How it works

When the input shaft and sliding component reach the same speed as the output, they rotate until a ratchet tooth contacts the tip of a pawl on the output clutch ring this prevents further rotation of the sliding component relative to the output clutch ring (position shown).

As the input shaft continues to rotate, the sliding component will move axially along the helical splines of the input shaft. When a ratchet tooth is in contact with a pawl tip, the clutch engaging teeth are perfectly aligned for engagement and thus will pass smoothly into mesh in a straight line path.

As the sliding component moves along the input shaft, the pawl passes out of contact with the ratchet tooth, allowing the clutch teeth to come into flank contact and continue the engaging travel.

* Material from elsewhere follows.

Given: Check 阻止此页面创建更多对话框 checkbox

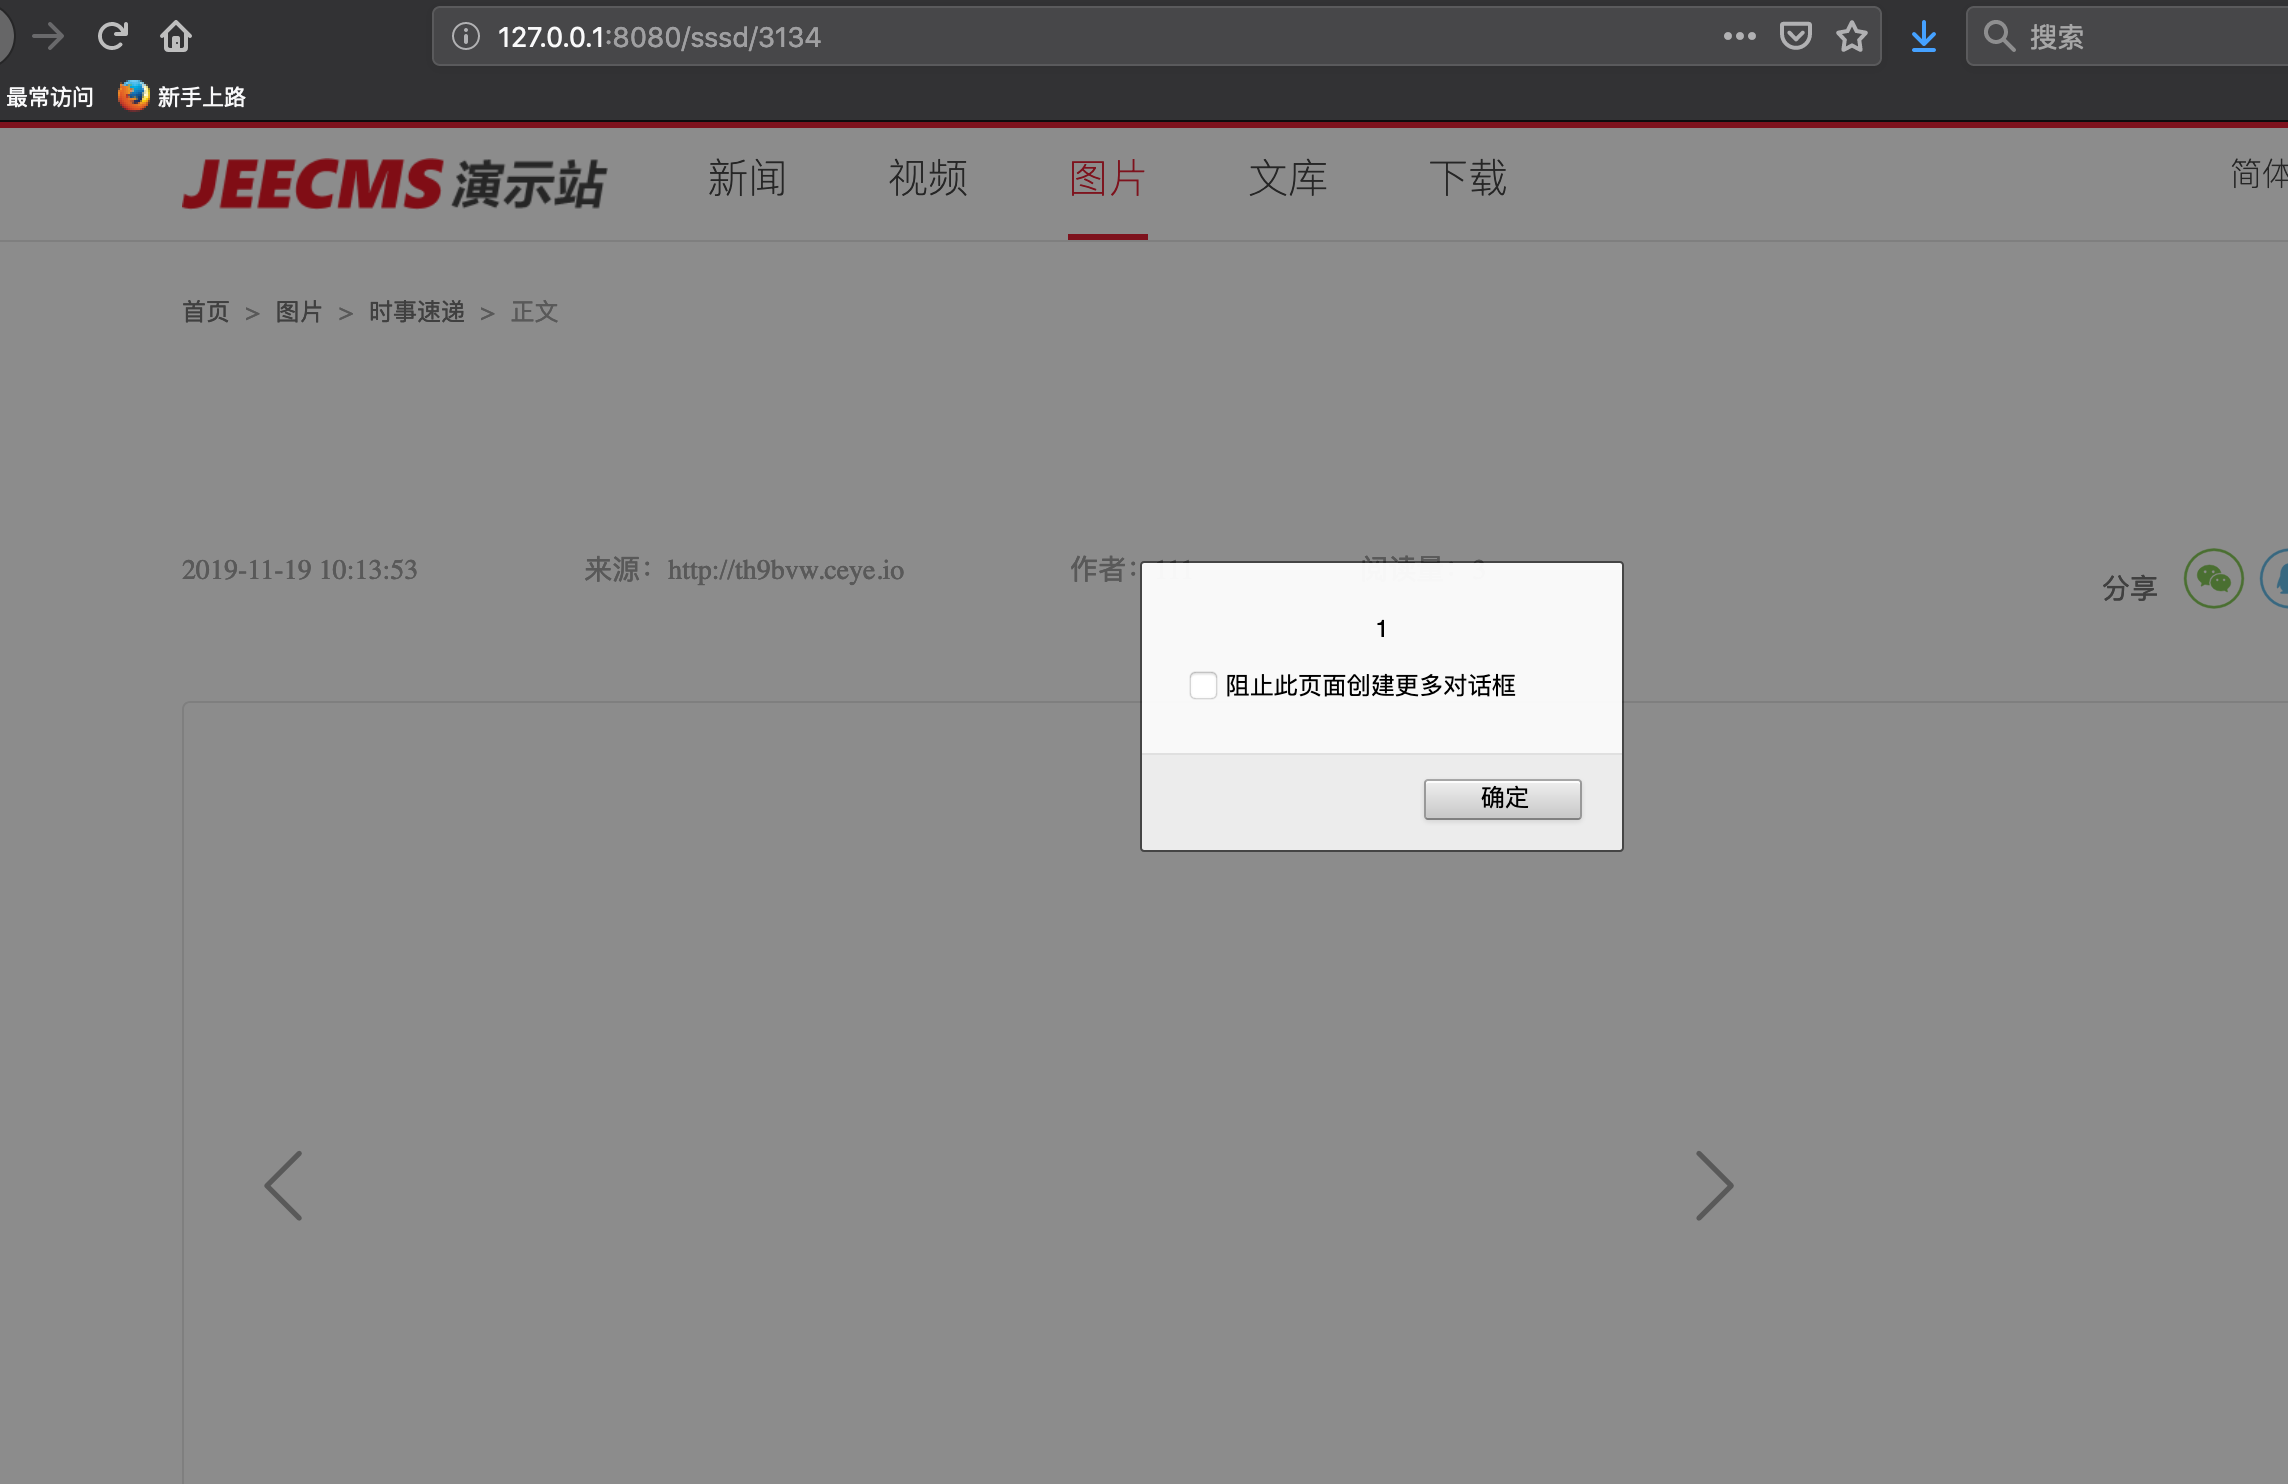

Note that the only load on the pawl is that required to shift the lightweight sliding component along the helical s

Driving torque from the input shaft will only be transmitted when the sliding component completes its travel by contacting an end stop on the input shaft, with the clutch teeth fully engaged and pawls unloaded.

When a nut is screwed against the head of a bolt, no external thrust is produced. Similarly when the sliding component of an SSS Clutch reaches its end stop and the clutch is transmitting driving torque, no external thrust loads are produced by the helical splines.

If the speed of the input shaft is reduced relative to the output shaft, the torque on the helical splines will reverse. This causes the sliding component to return to the disengaged position and the clutch will overrun.

The SSS Clutch can continuously operate engaged or overrunning at maximum speed without wear occurring.

At high overrunning speeds, pawl ratcheting is prevented by a combination of centrifugal and hydrobodynamic effects acting on the pawls.

Where necessary, an oil dashpot is incorporated in the end stop to cushion the clutch engagement.